A tea kettle is one of those utilitarian vessels used to heat and boil water for coffee, tea, cocoa and instant oatmeal. Well, the GSI Outdoors Halulite Ketalist II ($34.95) does all that and more.
What I Liked
The Spout
Instead of dumping boiling water from a pot into a mug, bowl of instant oatmeal or bag of dehydrated camp food, and risk scalding a hand or spilling on a tent floor, the GSI Outdoors Halulite Ketalist II brings civility and precision to the process. You no longer dump. You pour.

Compact and Lightweight
The GSI Outdoors Halulite Ketalist II tips the scales at a svelte 11.3 ounces and packs down to the size of a (hard) softball. This makes it ideal for backpacking and dayhikes. Especially this time of year. When the weather is cooler, I’m more inclined to have a mug of hot tea or cocoa at lunch stops or at the summit than a trail or summit beer.

Integrated Bowl and Mug
If you’re by yourself, you have a bowl and a mug. If you’re with a friend, you have two bowls. GSI Outdoors added an insulating sleeve to keep food, tea, coffee, etc hot, and a plastic “foon” (also known as a spork) to eat or cook with.
One Kettle, Many Uses
The GSI Outdoors Halulite Ketalist boils water beautifully for coffee, tea, cocoa, instant oatmeal, or even to reconstitute dehydrated camp food.

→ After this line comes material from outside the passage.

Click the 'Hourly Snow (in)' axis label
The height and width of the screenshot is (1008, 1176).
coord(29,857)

But I found that if I remove the lid it becomes a one-liter pot for cooking. This latter piece of camping cuisine I figured out on my patio one cold October day. Could I actually cook something useful in it?
Sure enough. The Ketalist behaves like any camp cook pot. It sits atop a campstove–any campstove. It has a lid, and you can’t turn your back on it, not even for a second. I thought I wouldn’t have to babysit it due to its keen little spout that acted like a little chimney to prevent boil-over but it didn’t. Before I knew it, mac and cheese-laced water spewed from the spout and from around the lid. Note: this is not the fault of GSI Outdoors. It’s just basic common sense that I failed to follow.

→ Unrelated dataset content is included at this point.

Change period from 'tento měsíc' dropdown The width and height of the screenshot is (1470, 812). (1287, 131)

When the macaroni and cheese was done, I lined up the prongs of the “foon” to the spout and voila. I had a strainer that worked very well to separate the noodles from the water.

Durable, Anodized Aluminum Construction
Why is this important? Or better than stainless steel? For camping pots, hard-anodized aluminum offers better heat conductivity, allowing food to cook evenly in a shorter amount of time. Hard anodization involves a process that adds a layer of aluminum oxide to the surface. This also makes anodized aluminum twice as hard as stainless steel and creates a non-stick surface for easy clean-up.

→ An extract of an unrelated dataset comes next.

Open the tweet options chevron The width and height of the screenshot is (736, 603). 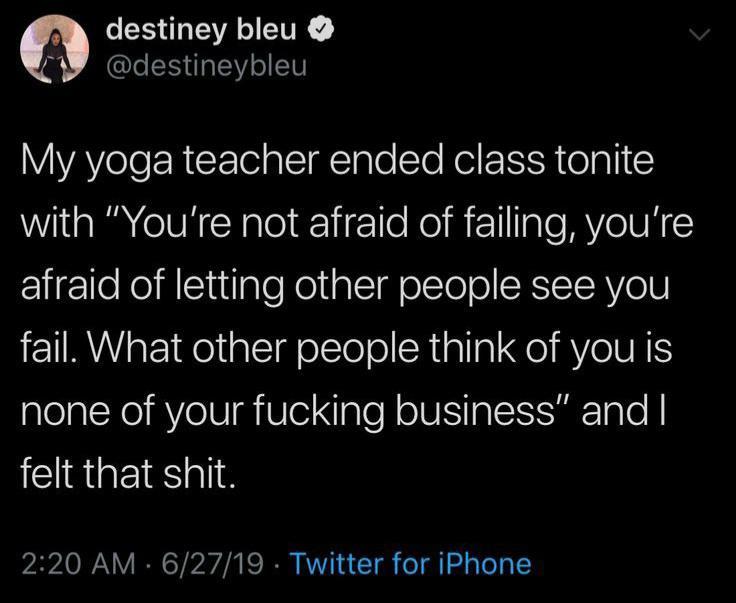(x=702, y=37)
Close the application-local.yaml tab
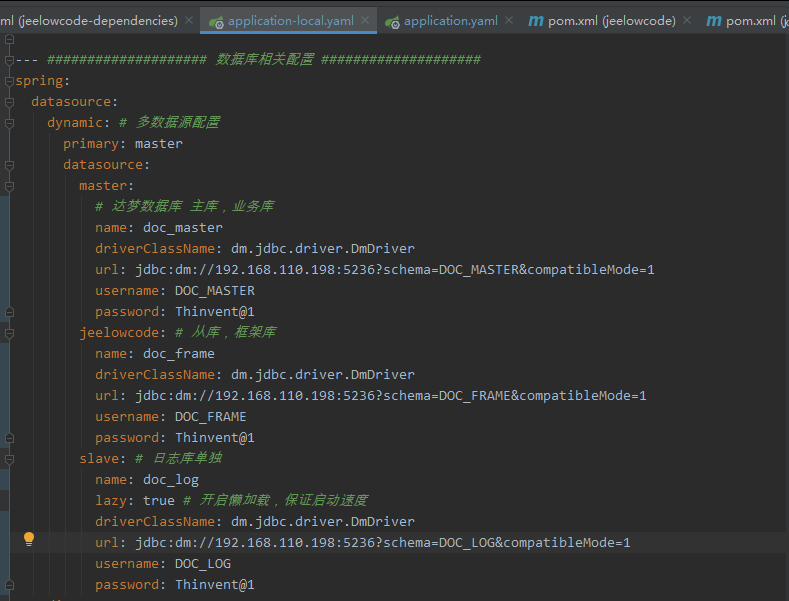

But like any cooking pot, you get the best results when you add a bit of oil to keep noodles from sticking.
What I didn’t Like
The handle gets very hot, even when in the upright position and you need the jaws of life to extract the mug from the bowl. Hardly a deal breaker though.
Final Thoughts
To be perfectly honest, I thought the GSI Outdoors Halulite Ketalist II was one of those superfluous pieces of camping gear that’s more indulgence than necessity. More suited to car camping instead of backpacking. It’s a kettle. You boil water in it. That’s it. Or so I thought.
Then I cooked a box of Annie’s Macaroni and Cheese in the pot. Suddenly, ten thousand angels descended and illuminated a bleak forest. A rainbow appeared. Nightingales sang and I recited Baudelaire. The GSI Outdoors Halulite Ketalist II is a kettle and a cooking pot—with a spout.
There is nothing superfluous about it.